Two events this month have painted these options in stark relief. The first was the symbolic vote on March 3 by Verkhovna Rada to join the CIS Parliamentary Assembly. The second was the admission of Poland, the Czech Republic and Hungary to NATO. Ukraine's choices are clear. However, the route it will ultimately choose is more ambiguous.

At its root, the debate over Ukraine's future course belies a profound struggle within the Ukrainian nation to identify its place in the world; a world which it only feebly comprehends and which poorly understands Ukraine. Ukraine's history of foreign domination, colonial servitude and divided rule has left deep scars on the national psyche. It has left the new state woefully unprepared to define its national ideals and objectives in a brave new world. The country's leadership, Ukraine's legacy from the Soviet Union, is more interested in pursuing and preserving selfish commercial/financial interests than it is in defining and securing Ukraine's strategic interests and in building a prosperous, democratic nation for the benefit of present and future generations. Lacking direction and poverty-stricken, Ukraine is sinking into a morass of creeping despotism.

THE EUPHORIA

It did not have to be this way. With the euphoria of independence, Ukraine anxiously sought ways to secure its new freedom against Russian hegemony. Accordingly, it embarked on a European-oriented nation-building exercise. Ukraine successfully laid out the framework for the development of vital democratic institutions - a balance of power between Parliament, President, and an independent judiciary, the provision for local self government, and constitutional guarantees of human rights and freedoms, property rights, and the like. Ukraine achieved membership in the Council of Europe (ahead of Russia); it solemnly promised to enact reforms to transform post-Soviet Ukrainian society in accordance with the democratic values, norms and standards of human rights required of Member States. Only three years ago, the passage of the Constitution of Ukraine was heralded by the Council of Europe as the embodiment of European constitutional progress.

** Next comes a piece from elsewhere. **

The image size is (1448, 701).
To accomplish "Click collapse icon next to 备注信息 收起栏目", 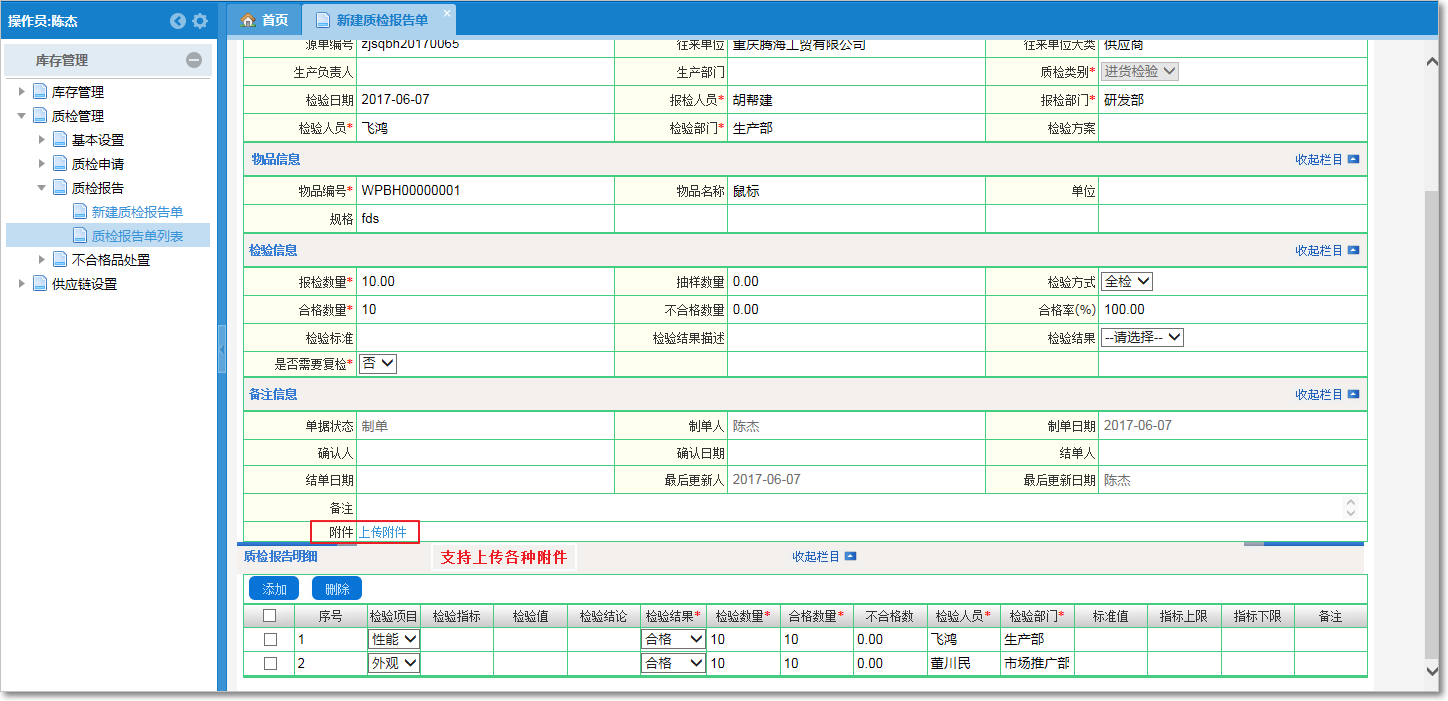I will pos(1353,395).
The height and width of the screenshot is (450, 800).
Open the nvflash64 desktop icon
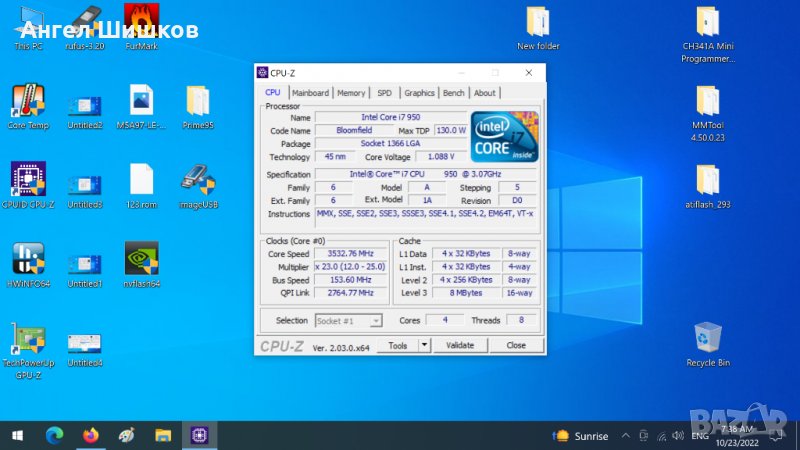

On the economic front, Ukraine defeated hyperinflation, achieved a respectable degree of macroeconomic stabilization, successfully introduced a new currency, privatized most small and medium businesses and established a legislative framework for market development.

To facilitate this process, Verkhovna Rada not only passed laws on privatization and foreign investment, it has since 1993 delegated to the government and the President extraordinary powers to regulate the economy by decree.

DISAPPOINTMENT

The tragedy of these efforts is that, with few exceptions, Ukraine has only imitated real reform. The economy has shrunk every year since independence. Most of the private sector has fled to the shadow economy, hounded to the periphery of legal entrepreneurial activity by state over-regulation, unfair tax collection measures, and the blind corruption of officials. Millions of pensioners, teachers, doctors, and other state employees await payments which are more than a year overdue. Privatization and other reforms have stalled, foreign financial aid is in constant jeopardy of being suspended, and democracy is weaker than at any other time since independence. The government interferes with local and parliamentary election results and harasses the media with impunity. Ukraine is on the verge of being suspended from the Council of Europe for violations of human rights, electoral fraud, repression of the media, and interference with the independence of the judiciary.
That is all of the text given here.